Em 1990, não havia dúvidas sobre quem tinha a supremacia das telenovelas no Brasil. A Rede Globo era a campeã absoluta de audiência, muitos pontos distante das concorrentes. Uma novela veio balançar este quadro. Era “Pantanal”, exibida pela extinta Rede Manchete e escrita por Benedito Ruy Barbosa.

A pré-produção da trama já era um tanto quanto folhetinesca. A sinopse foi apresentada à “Vênus Platinada” pelo autor, que queria uma chance no horário nobre, já que até então só escrevia novelas das seis para a emissora. A única condição de Benedito era que as locações da novela fossem feitas no Pantanal mesmo, não em um cenário que o imitasse. Ele foi enviado, então, com mais duas pessoas para lá, para tirar fotos e analisar se era possível. Depois de ter pego um período de chuvas onde só se viam terrenos alagados e mato nas fotos, a trama foi sumariamente engavetada pela Globo.

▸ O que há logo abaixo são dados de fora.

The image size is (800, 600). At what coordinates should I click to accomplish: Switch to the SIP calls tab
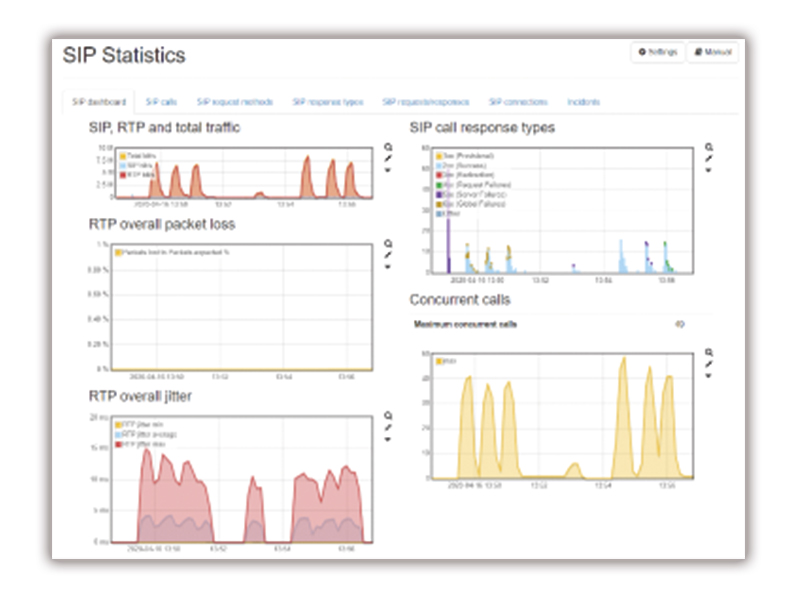(161, 102)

Aí, entra o diretor geral da novela, então diretor de teledramaturgia da Manchete, Jayme Monjardim. Ele propôs a Ruy Barbosa que mudasse de emissora e prometeu horário nobre e locações onde ele quisesse. Assim, “Pantanal” foi para a então rede dos Bloch.

Com imagens belíssimas dos alagados pantaneiros, uma história simples e bem construída, algumas doses de nudez e uma trilha sonora caprichada, assinada por Marcus Viana, “Pantanal” conseguiu chegar aos 40 pontos de audiência e assustar a Globo.

A história girava em torno de três gerações da família Leôncio, desde Joventino, que chegava ao Pantanal e formava um pasto com muitas cabeças de gado, passando pelo filho dele, José Leôncio, e chegando ao neto, Jove.

Destaque para o personagem de Cristiana Oliveira, em sua estréia como protagonista. Sua Juma Marruá, a mulher-onça, ganhou grande popularidade no país.

Num Brasil que saía de uma ditadura militar de quase 30 anos, conhecer um lugar paradisíaco e ainda pouco explorado pelo turismo serviu como inspiração para que muitos acreditassem mais uma vez na máxima do “país do futuro”. Não por coincidência, a questão ecológica tornou-se febre na mesma época e foi um dos pontos defendidos pelo candidato Fernando Collor de Mello em sua campanha vitoriosa à presidência.